[Texto extraído]
◆ ◆ ◆
Las catástrofes naturales (terremotos,
huracanes, tsunamis, sequías, incendios) son magnificadas por la negligencia de
los gobiernos (tras de la cual se esconde un desprecio criminal) hacia la gente
común. Puro afán de hacer negocios.
Son tantos los desastres provocados por
mineras, petróleo, deforestación, monocultivo, basura, urbanización salvaje,
más la privatización, confinamiento o contaminación del agua, que la gente se
moviliza en todo el mundo por justicia social y justicia ambiental.
Los ejércitos salen y se mantienen en las calles,
asumen funciones policiacas, la vida cotidiana se va ahogando con más y más
controles sobre más ámbitos que antes eran libres, comunes y abiertos. La
paradoja es que los sistemas políticos e incluso los jurídicos se tornan más
delincuenciales mientras más leyes frenan las posibilidades de defensa de la
gente.
La devastación acumulada es hoy vertiginosa.
El proceso de destrucción, permanente. El modo industrial del capitalismo
altera con violencia los ritmos y escalas de los procesos de la vida. Ese modo
industrial de aventurar soluciones, una especie de monopolio del entendimiento,
impide que la gente imagine y entienda otras soluciones alternas, profundas,
vastas, viables y más afines a la creatividad social.
◆ ◆ ◆
[Datos proporcionados]

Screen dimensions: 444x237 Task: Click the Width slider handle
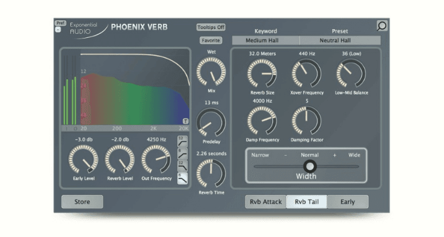click(x=310, y=166)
◆ ◆ ◆
[Objetivo]
¿Podrías retomar el texto sobre las catástrofes naturales y el modo industrial del capitalismo y continuarlo a partir de su última oración?

[Respuesta]
Capital y poder encarnan el mismo fenómeno: la
acumulación de procesos, conocimientos, know-how, dinero, relaciones, en provecho propio
y a costa de todos los demás, sin consideraciones y sin asumir
responsabilidades. Uno de sus controles inmediatos es la privatización ilimitada:
todo lo que antes era un bien o un ámbito común —de la tierra, el agua, el
bosque o las semillas a los servicios, la educación, la investigación
científica, los grandes conglomerados de producción alguna vez estatales, la
ayuda al desarrollo, los medios de
comunicación mundiales, los circuitos de informática que mueven dichas
comunicaciones. También se privatizan más y más funciones gubernamentales: sus
gestiones, su planeación, por no decir su evaluación, e incluso la policía, el
ejército, las cárceles. La vorágine de concentración es tan extrema que hoy son
un puñado las compañías (y sus cárteles delincuenciales) que lo controlan todo.
Eso es un decir: quieren controlarlo todo, pero como el control total es un
imposible, en realidad el control asume la forma de un caos inentendible y una
zozobra inaguantable.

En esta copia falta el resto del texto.